According to the Washington Trails Association website:

 The hospital site included patient and staff housing, a water reservoir, sewage system, lumber mill, quarry, steam plant, greenhouse, canning facilities, gymnasium, library, laundry, dining room, bakery, dairy, and 700-acre farm for growing vegetables and raising livestock. A cemetery was also included in the site plan.

THIS we had to see.

From fog to sun, we arrived at Northern State Recreation Area in Sedro Woolley, and the grounds looked remarkably normal. A large picnic area sat adjacent to the parking lot, which opened up to expansive fields and a notable Frisbee golf course. A gravel trail led through the field and up toward the bluff, where the unknown lie ahead. The kids veered a few feet off the trail to crack frozen puddles and marvel at the thick and glassy pieces. We passed a tour group, several families, couples with dogs, a disc golf trio, and a frenzied runner who’d been chasing her wet dog out of the windy, picturesque Hansen Creek, over the asylum bridge and through the grassy field. I grabbed the dog’s collar, handed her over, chuckling a bit as I recalled the muddy misadventures with our own Dixie-dog, who’d passed away several months earlier.

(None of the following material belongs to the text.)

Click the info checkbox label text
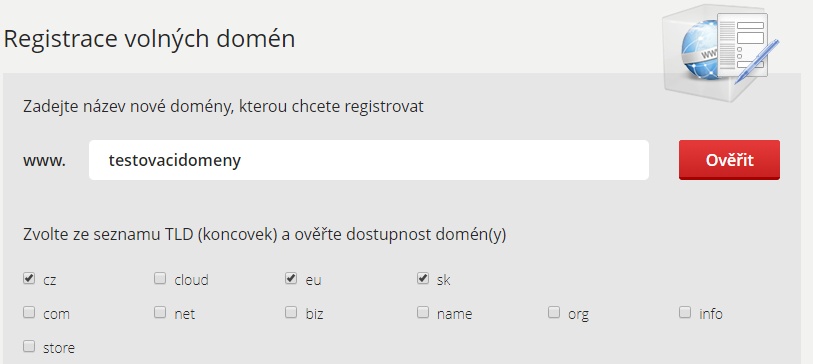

Up ahead, we toured the farmland, peeked inside the decrepit buildings, some in complete disrepair, and imagined the hands who worked there, the paths they walked, the same rocks beneath our feet. Signs posted warned us not to enter the buildings, but missing doors and windows made viewing easy, our imaginations wandering.

Just past the farm, lay the cemetery. Tens of thousands of souls reportedly died at Northern State Hospital; over 1,500 buried within its grounds. Eerily, the 8-inch square gravestones listed only eroded numbers with initials, and lay flush with the ground, some sinking into the remarkably spongy, rolling, and rocky grass. Shockingly, mole hills with holes sprung up among the graves, and the kids joked about finding fingers, bones erupting from the soil. We paid our respects and quickly retreated.

The main asylum building was sadly not open for public visitors, nor visible from the accessible land; the road heavily barricaded and clearly marked, “NO TRESPASSING.” To date, some of the main buildings are used for Job Corps training and drug rehabilitation. We craned our necks to catch a glimpse, to no avail. The rest, it seemed, was left to us, to speculate, to wonder. So many forgotten, misunderstood lives.

Meandering back to the car, Chris spotted an unusual rock placed within a hollow log. Painted green and penned simply with the words and symbols, “New Year : ) : You Decide.”